The current owners commissioned a Japanese-inspired wooden walkway through prairie beds and wildflower meadows in an area of the garden called the ‘Wanderling’, co-designed by Chelsea award winning garden designer, Juliet Sargeant and the current owner. The grounds themselves are Grade-ii* designated by Historic England and were featured in the bbc series ‘Gardens Through Time’ and in several magazines. The grounds have been designed and sympathetically maintained to encourage wildlife and the garden is full of bees, butterflies, birds and small mammals.
St Ann’s Hill Road is a desirable and secluded road on top of St Anns Hill which itself is largely a nature reserve. It is located near Chertsey, a picturesque town in the Runnymede borough of Surrey on the River Thames and the River Bourne just, 12 miles south west of central London. Transport links are excellent with the M25 easily accessible, leading easily to the M3 and M4.

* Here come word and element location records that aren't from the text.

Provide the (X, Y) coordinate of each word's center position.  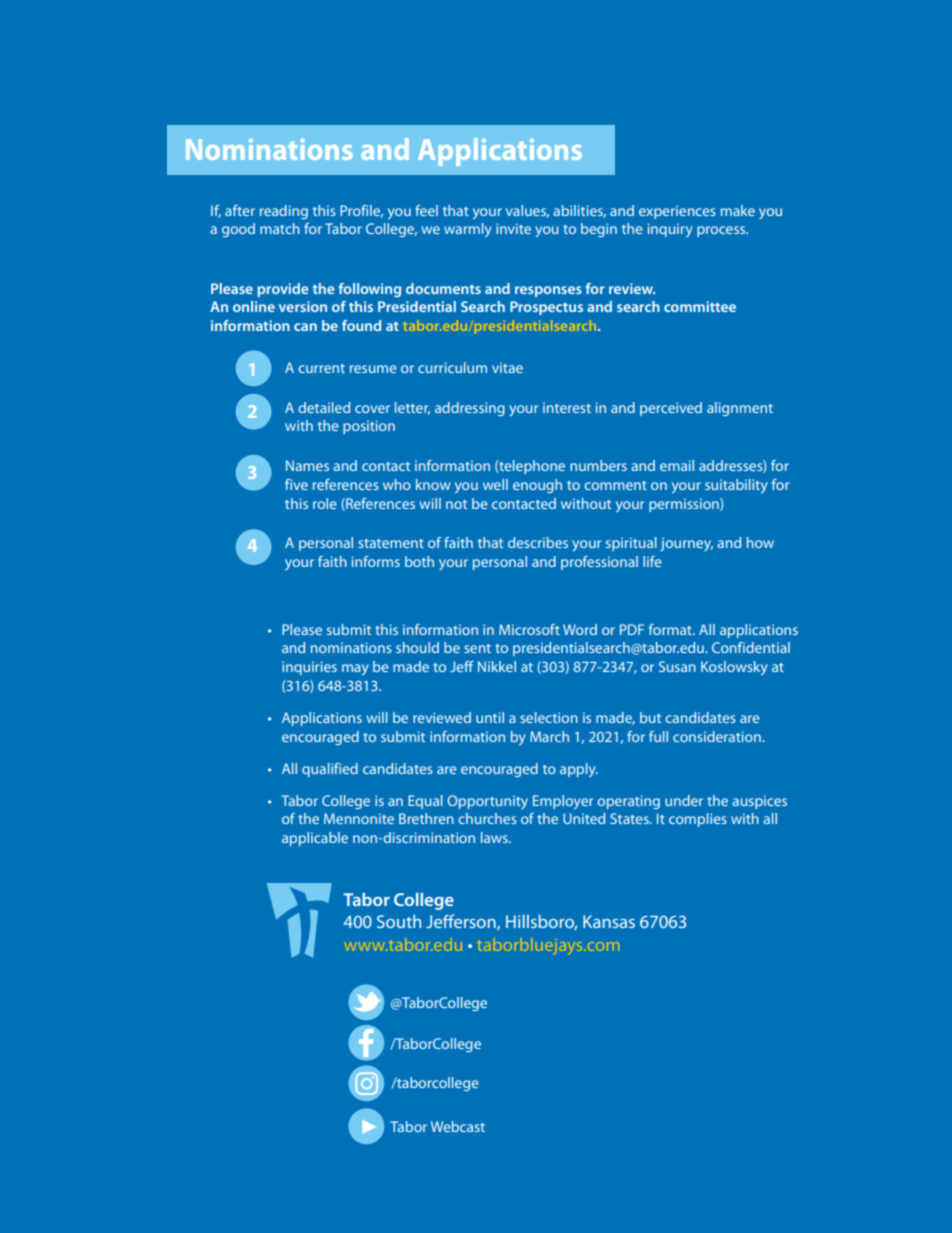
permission (685, 505)
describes (538, 542)
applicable (315, 839)
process (722, 231)
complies (698, 820)
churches (488, 818)
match (280, 228)
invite (513, 228)
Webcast (458, 1126)
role (325, 503)
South (399, 921)
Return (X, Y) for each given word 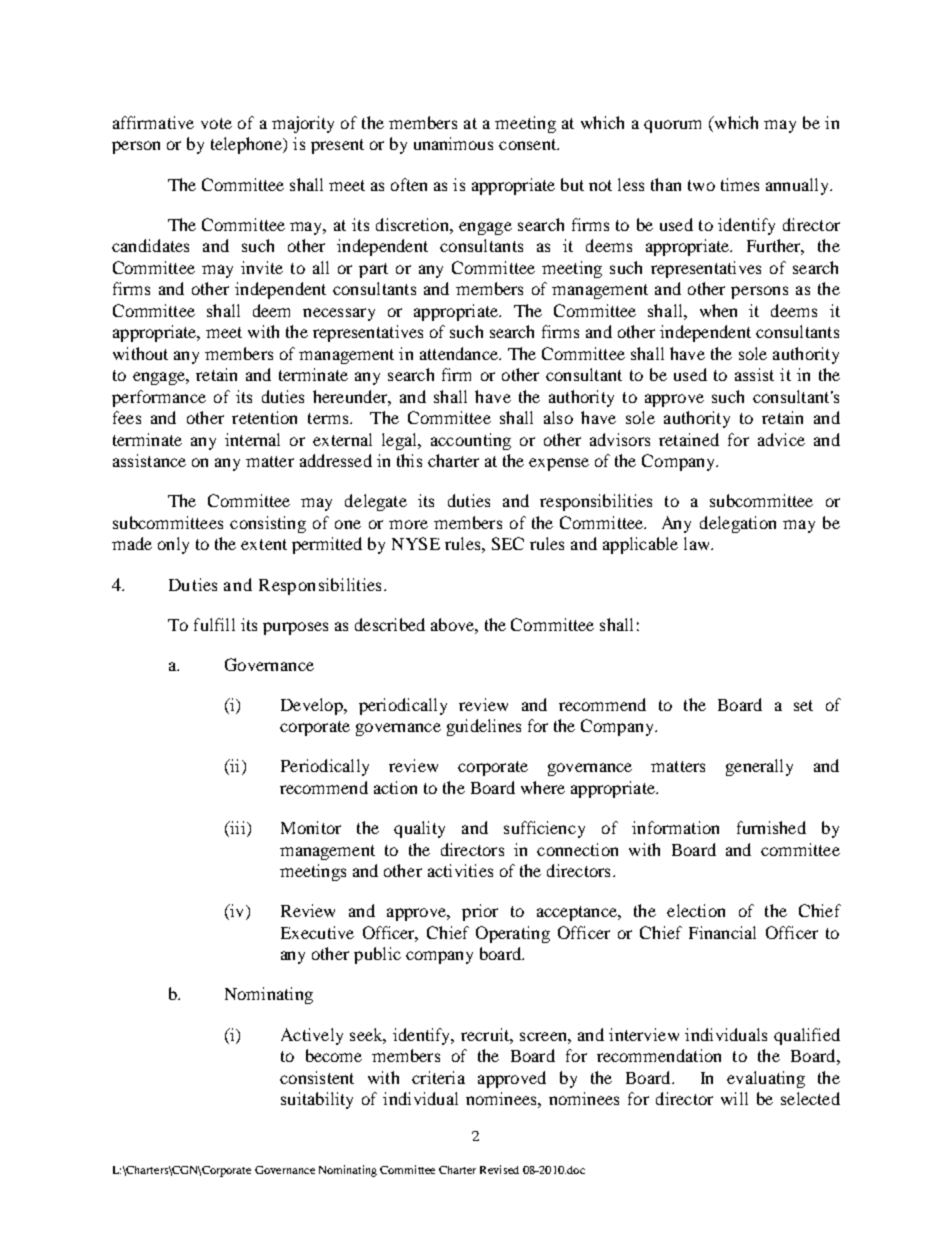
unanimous (453, 143)
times (740, 184)
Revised (499, 1169)
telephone (248, 145)
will (734, 1098)
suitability (317, 1100)
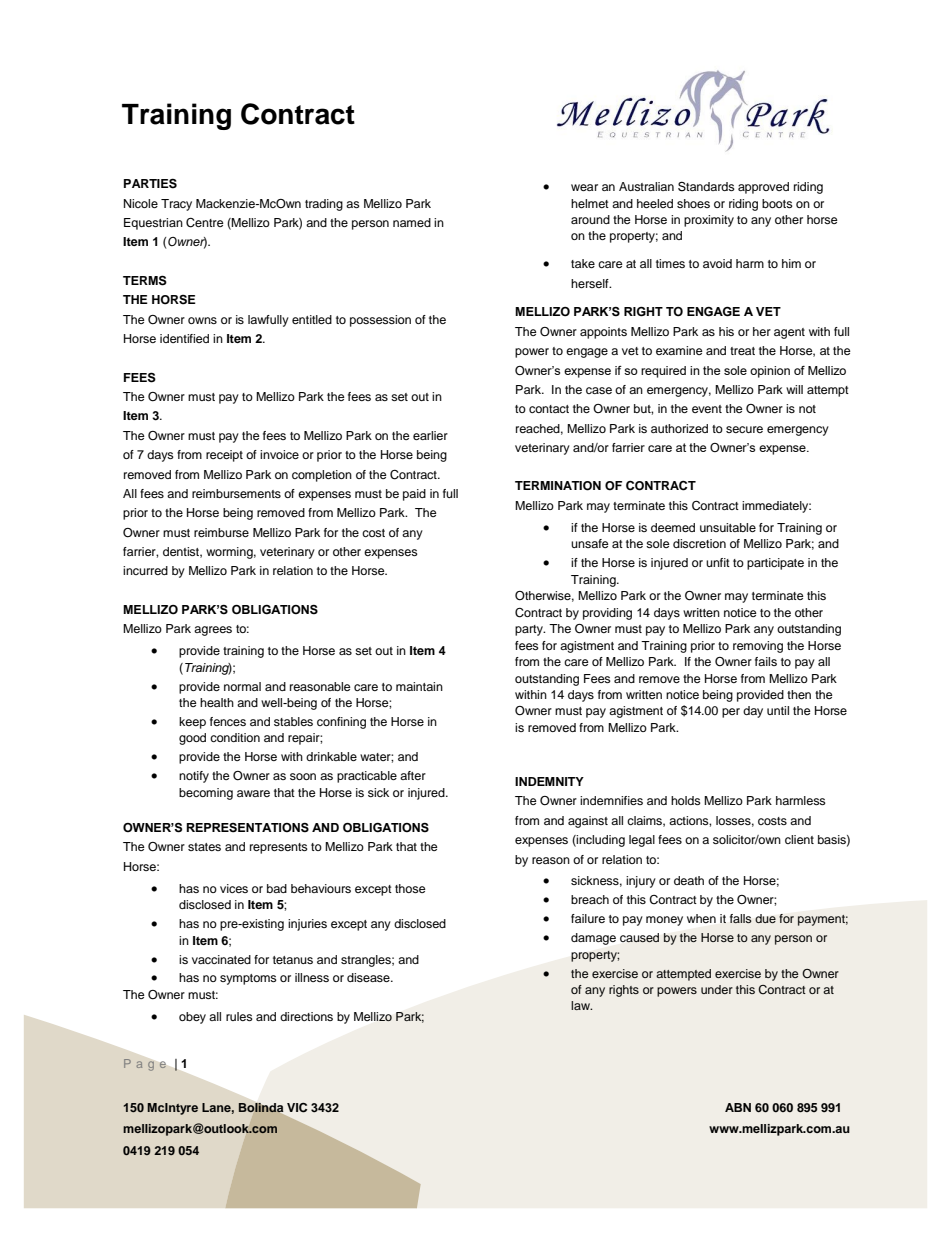 The width and height of the image is (952, 1233). Describe the element at coordinates (412, 222) in the image. I see `named` at that location.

Heathrow airport Terminal 5 can be reached in just ten minutes with access to Heathrow Express which takes a mere 20 minutes to Central London, (or Piccadilly Tube line which takes longer). There is also the smaller Fairoaks airport even closer for private planes. Nearby train stations are Virginia Water, Chertsey and Staines with direct services to London Waterloo.
The nearby towns of Chertsey, Virginia Water, Ascot and Windsor offer a broad range of shopping and dining opportunities and the area is particularly renowned for its private schools (Eton College, Salesian, Sir William Perkins, Papplewick, Sunningdale and St John’s Beaumont) and sporting opportunities (horse racing at Ascot, boating on the Thames and golf at Wentworth).